21.   Response 8 DIPLAR is the SPS process for reviewing all deaths in custody and provides a system for recording any learning and identified actions. The DIPLAR is not an investigation and does not determine a cause of death of any prisoner, the cause of death is rightly established by the postmortem, and the cause of death is provided to SPS via the medical certificate of the death.

 

22.  The SPS DIPLAR Guidance has been updated since Mr Charlton's death, most recently in March 2025 following extensive consultation. Key updates were made to the guidance and template including the introduction of an Independent Chair being required for all DIPLARs. The Governor or Deputy Governor will be required to attend to ensure they are content that the information recorded is accurate and as they have overall responsibility for any local actions arising. The Independent Chair of the DIPLAR meeting agrees with those present if action points are to be local or national level.

 

23.      Any National Actions identified at DIPLARs are centrally recorded and managed through the DIPLAR Action Response Group (DARG). DARG was established in April 2025 with membership from Managers and Leaders from the SPS Headquarters Health Team and SPS Operations Directorate. The group meet fortnightly to review progress against existing national DIPLAR actions and agree on requirements for new actions raised, including associated timescales.

 

24.  In addition to DARG, a Death in Prison Custody Assurance Group has been convened to provide oversight and governance of DIPLAR protocols across the SPS estate. This group is chaired by an SPS Director, and its remit is to provide leadership and set direction for DARG in addressing national actions contained in the DARG national action plan and to consider best practice to inform policy in relation to the prevention of deaths in SPS custody.

 

25.   Recommendation 9 – The SPS should consider its failures in respect of MORS and revise its system for implementing its policies, checking and monitoring that they are complied with and addressing issues of non-compliance identified within its prisons. 

 

26.  Response 9 - The SPS is strengthening its approach to operational assurance to provide the Operations Director and Chief Executive with greater confidence that operational policies, procedures, and controls are functioning effectively. This work will contribute to the development of SPS’s emerging Assurance Framework.

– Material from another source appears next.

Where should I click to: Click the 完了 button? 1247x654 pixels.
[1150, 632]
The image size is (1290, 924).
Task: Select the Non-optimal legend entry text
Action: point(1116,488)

27.     As part of the second line of assurance, the Operational Audit Team was relocated to the Office of the Chief Executive from 1 April 2026 to enhance its independence from operational delivery.

 

28.   Moving forward, the Operational Audit Team is being expanded, with a renewed emphasis on risk-based auditing. Audit activity will increasingly focus on areas of higher operational risk, and actions arising from audits will be tracked in collaboration with the Operations Directorate. This reflects a strengthened commitment to delivering a more robust and effective secondary assurance, supporting the consistent delivery of high-quality prison services.

 

29.    The recommendations and learning from this Determination will be shared across the SPS to support wider learning and compliance.